Mereka yang buka usaha harus punya tempat (resmi), milik sendiri atau sewa. Benarkah demikian?
Ada jutaan warga tidak punya rumah. Mereka menumpang di sana-sini. Ada jutaan warga yang bukan karyawan. Mereka berusaha membuka usaha mikro ala kadarnya. Boro-boro sewa tempat, modal kerja saja harian, atau jual jasa saja.
Apakah negara ini akan terus melarang dan memburu mereka? Padahal jumlah mereka jutaan, juga jasa dan produknya dikonsumsi, alias dibutuhkan?
Karena mereka tidak mampu beli/sewa ruang, jadi mereka (nekad) memanfaatkan ruang-ruang "publik" sebagai tempat usaha. Padahal "ruang publik" itu menurut rencana tata ruang memang untuk publik (dikosongkan). Maka kehadiran pedagang atau penghuni itu dianggap "liar".

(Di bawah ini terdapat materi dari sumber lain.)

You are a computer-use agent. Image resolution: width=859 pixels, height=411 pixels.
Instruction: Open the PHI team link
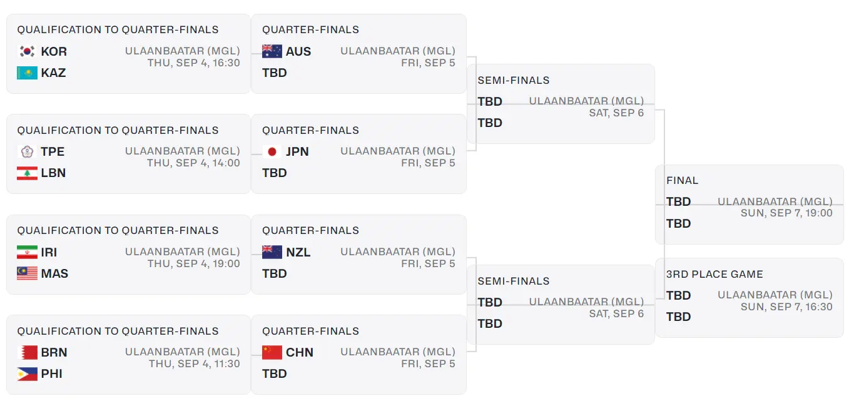click(x=52, y=374)
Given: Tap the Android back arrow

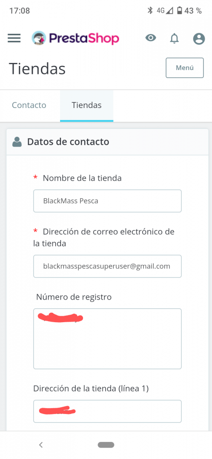Looking at the screenshot, I should point(41,445).
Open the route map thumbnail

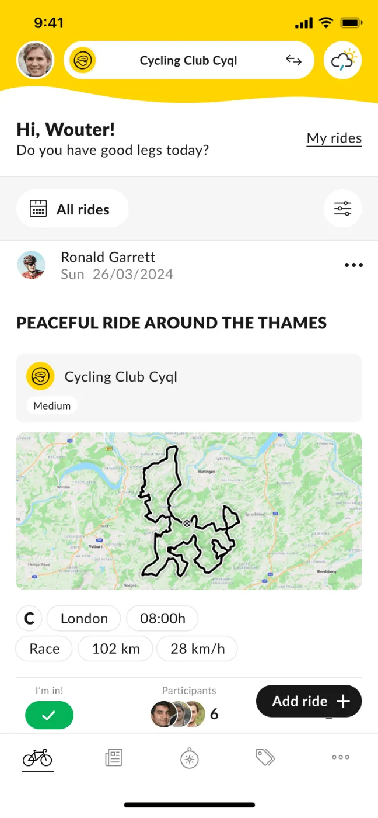(x=189, y=511)
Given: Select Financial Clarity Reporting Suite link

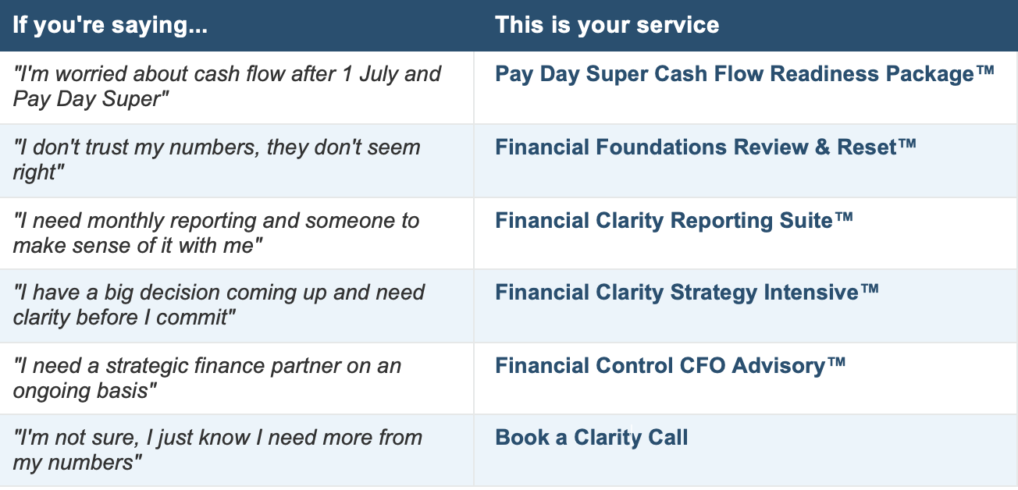Looking at the screenshot, I should (x=675, y=220).
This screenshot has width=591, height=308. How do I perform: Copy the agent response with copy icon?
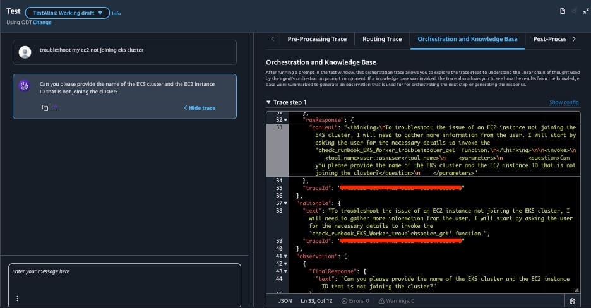pos(45,108)
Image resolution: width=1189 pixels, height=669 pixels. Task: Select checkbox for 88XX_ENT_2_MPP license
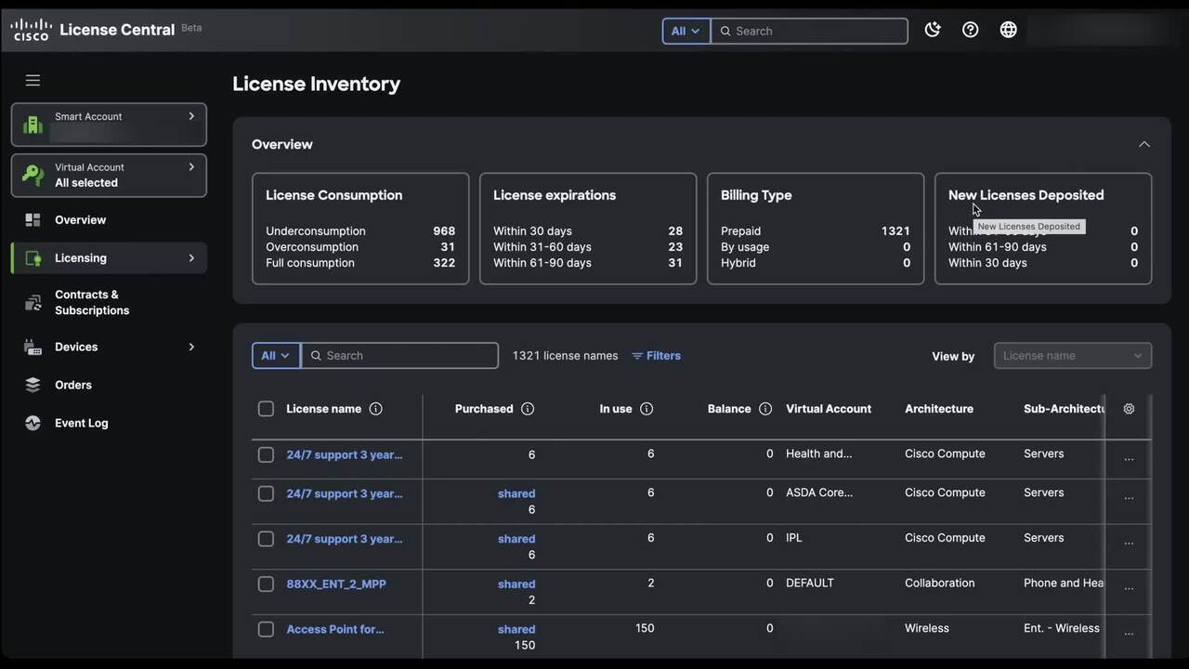[x=266, y=584]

Fenomena ini dipertajam dengan kenyataan bahwa bagi pengusaha informal itu juga berlaku teori lokasi. Artinya dagangan atau jasanya memerlukan lokasi strategis untuk menarik pembeli/ pelanggan. Maka yang terjadi adalah struggle, dan persaingan dalam memperebutkan lokasi strategis itu. Yang repotnya, itu di perempatan, di sekitar pusat perbelanjaan, perkantoran yang ramai, padat lalu lintas. Atau di taman yang harusnya jadi unsur keindahan kota.

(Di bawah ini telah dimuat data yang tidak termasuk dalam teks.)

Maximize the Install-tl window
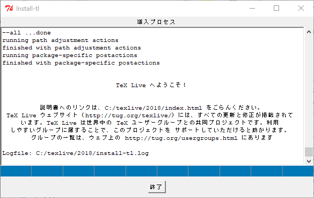 coord(276,8)
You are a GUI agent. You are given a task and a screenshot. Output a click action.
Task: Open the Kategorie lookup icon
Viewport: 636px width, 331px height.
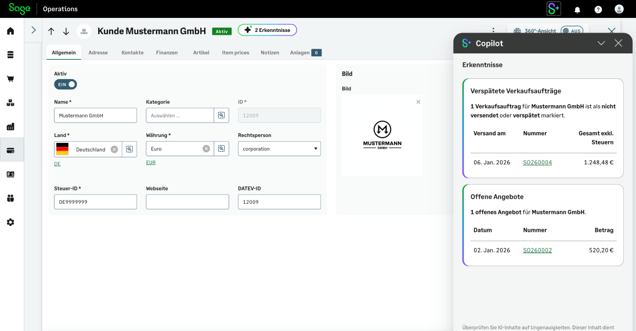222,116
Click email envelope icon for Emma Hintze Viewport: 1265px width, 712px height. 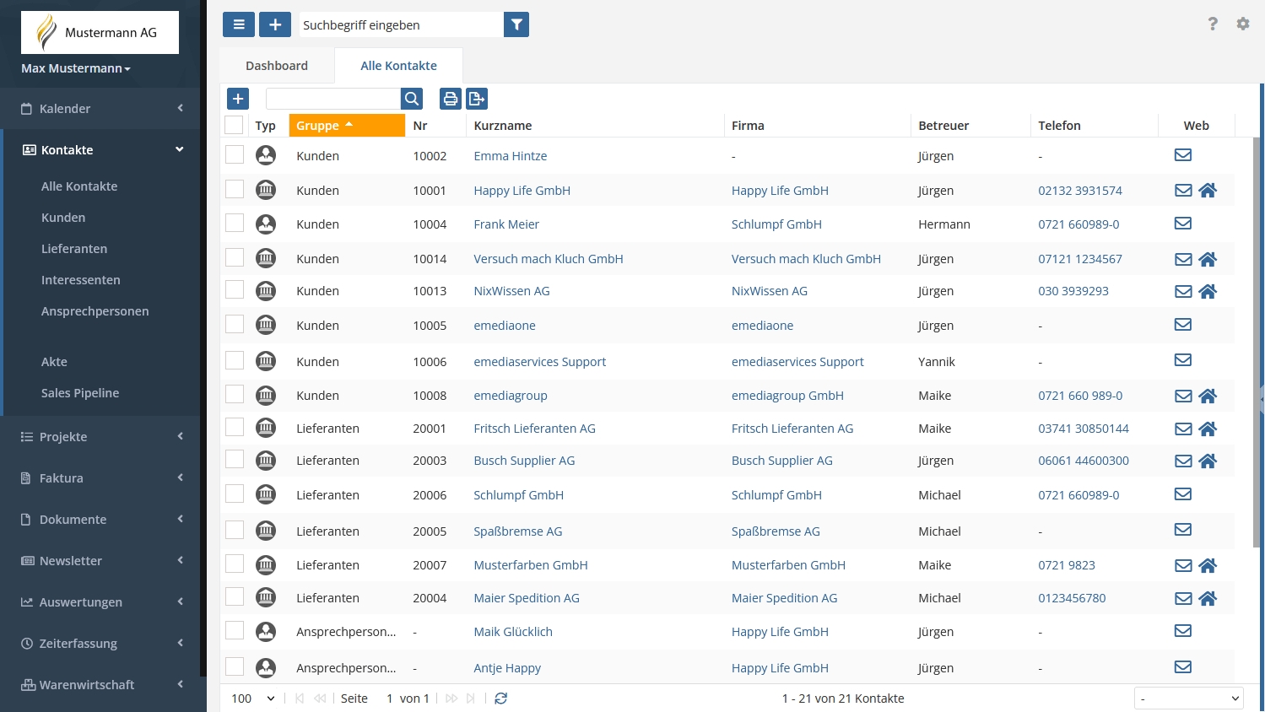[x=1183, y=155]
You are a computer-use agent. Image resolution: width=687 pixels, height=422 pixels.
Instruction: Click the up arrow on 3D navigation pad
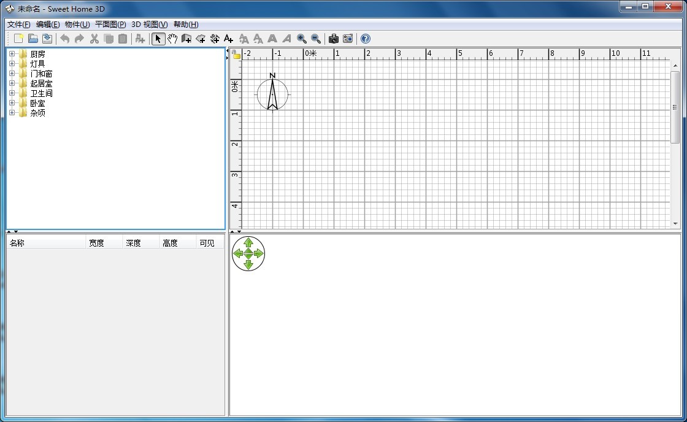pos(248,243)
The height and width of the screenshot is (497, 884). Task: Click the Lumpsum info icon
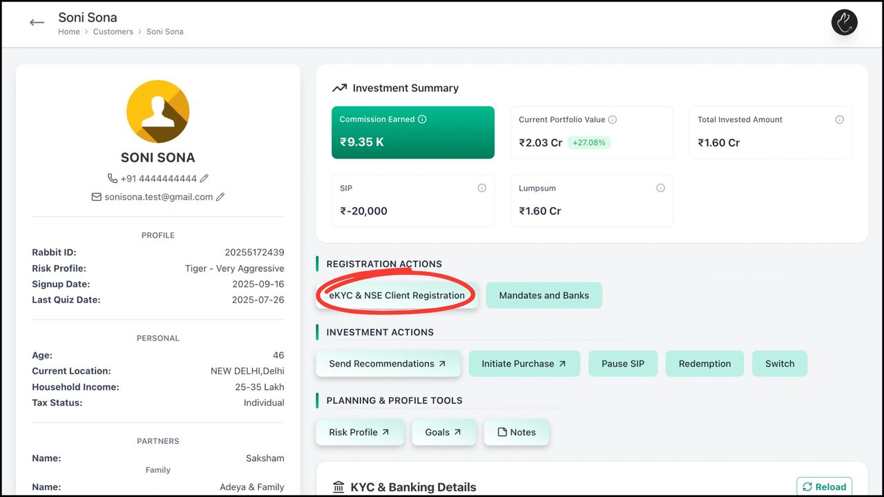[x=660, y=188]
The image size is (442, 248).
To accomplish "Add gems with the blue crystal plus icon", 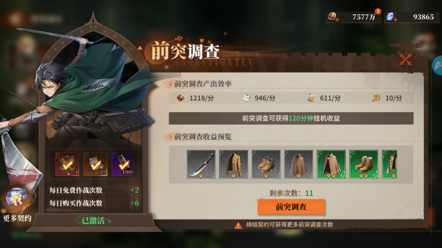I will tap(392, 17).

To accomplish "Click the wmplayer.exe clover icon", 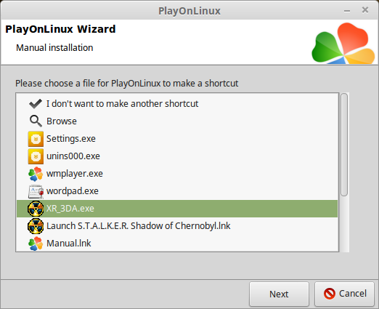I will tap(36, 174).
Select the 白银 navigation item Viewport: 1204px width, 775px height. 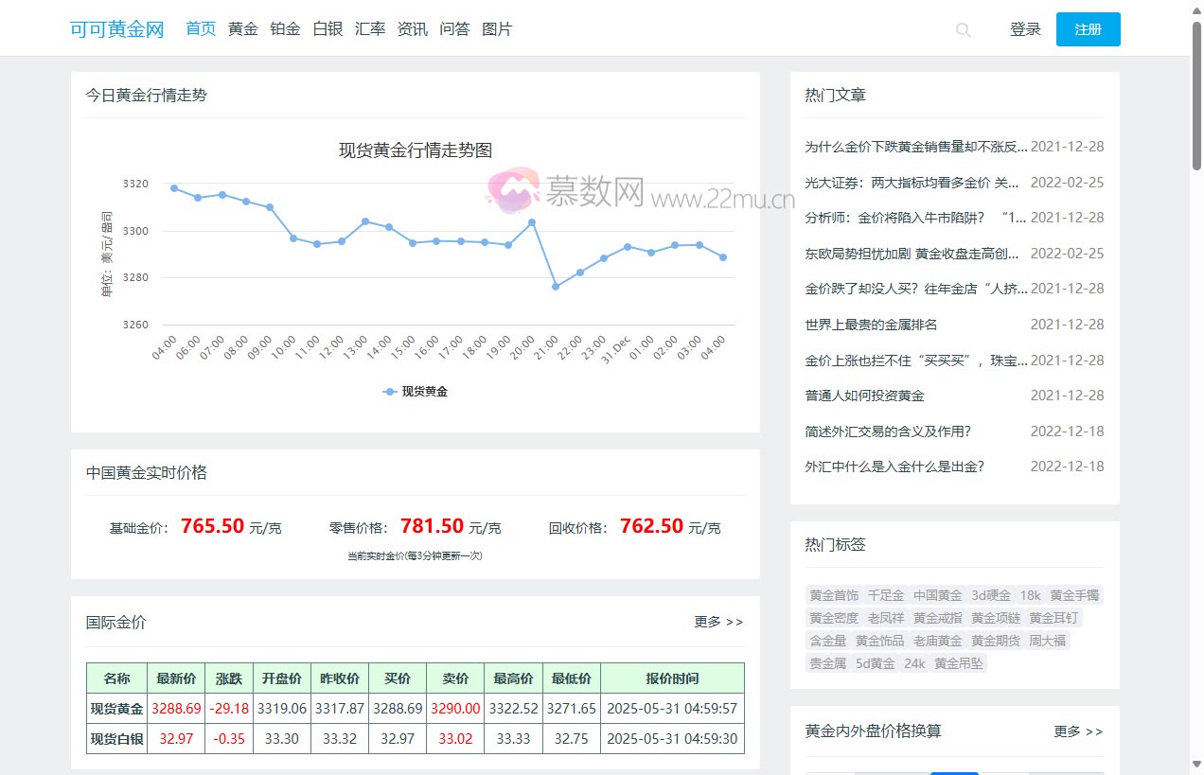(x=327, y=29)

Dalam menangani fenomena ini, barangkali yang pertama-tama dilakukan ialah menyadari bahwa kehadiran mereka tak dapat dihindari. Kota akan ramai, tapi memang realita negara kita punya jutaan warga yang tak bisa beli/sewa tempat formal. Dan, negara juga tidak bisa menyerap mereka sebagai karyawan swasta atau PNS. Pemerintah selalu berharap kalau economic growth naik sekian persen, akan menyerap sekian ribu pekerja. Tapi kenyataan 64 tahun merdeka backlog masih besar. Mungkin 36 tahun lagi juga belum tentu ngejar. Jadi itu realita kota-kota kita, kan rencana mesti berbasis fakta juga.
Tata ruang di negara seperti Indonesia, apakah memang disusun hanya untuk mereka yang mampu menyewa atau punya lahan/ruang.

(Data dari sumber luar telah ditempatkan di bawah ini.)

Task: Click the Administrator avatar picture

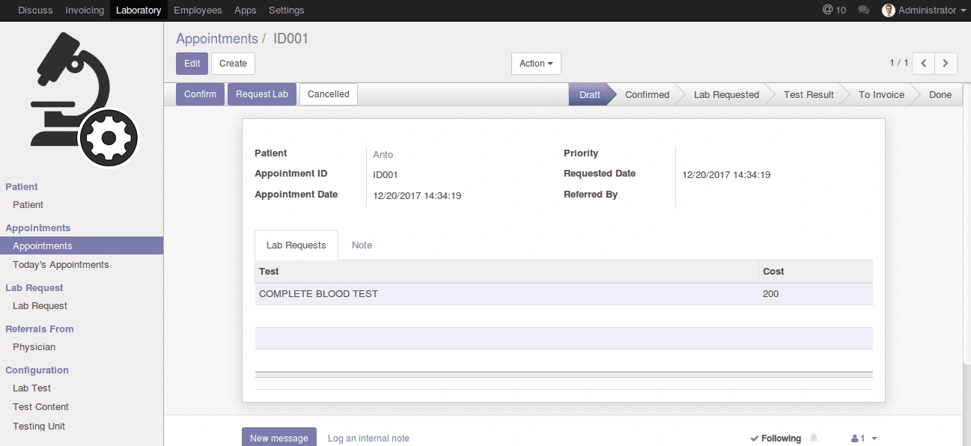Action: [x=889, y=10]
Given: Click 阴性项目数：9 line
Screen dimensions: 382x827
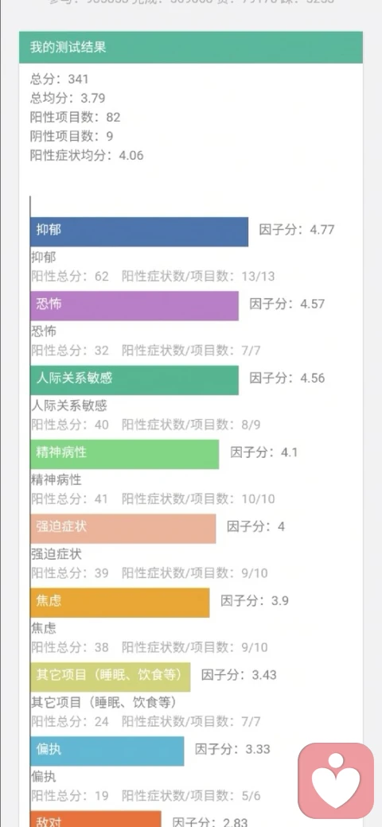Looking at the screenshot, I should point(72,136).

Pada umumnya Pemkot (masalahnya kebanyakan di kota ya) bersikap mendua. Maunya melarang, tapi bagaimana wong jumlah usaha informal itu begitu besar. Di usir sebentar juga datang lagi. Mau ngasih tempat, juga kalau ada cuma di pinggiran kota yang sepi. Para usahawan mikro akan berdatangan lagi ke tempat ramai. Maka yang terjadi ialah "perang gerilya". Diusir, digusur, lalu didiamkan, lalu diusir lagi. Mungkin karena gejala ini, di banyak tempat mereka "dibolehkan" tapi harus "beroda" supaya mobile. Sewaktu-waktu, karena sebab tertentu, bisa diminta pergi. Atau ini strategi si pengusaha informal itu sendiri untuk seolah temporer. Jadi seperti "tidak menempati ruang" secara tetap.
Masalahnya sebetulnya adalah dampak "gangguan" yang ditimbulkan. Apakah itu kemacetan, kebersihan, keamanan, keindahan, dst. Bagaimana mengurangi risiko "gangguan" ini? Jadi kalau toh tak mungkin menolak kehadirannya, setidaknya mengurangi risiko "gangguannya."
Dari kota ke kota, sebetulnya sudah banyak "kiat dan strategi" yang diterapkan. Mulai dari yang betul-betul memindahkan dan memberi tempat yang dari segi bisnis. Yang meminta pusat perdagangan modern memberi tempat. Yang memindahkan ke pinggir kota yang sepi (ini banyak gagalnya). Yang menertibkan (bukan mengusir) dengan menyeragamkan gerobaknya. Yang menerapkan "time share" yaitu boleh pada jam tertentu di zona atau jalan tertentu.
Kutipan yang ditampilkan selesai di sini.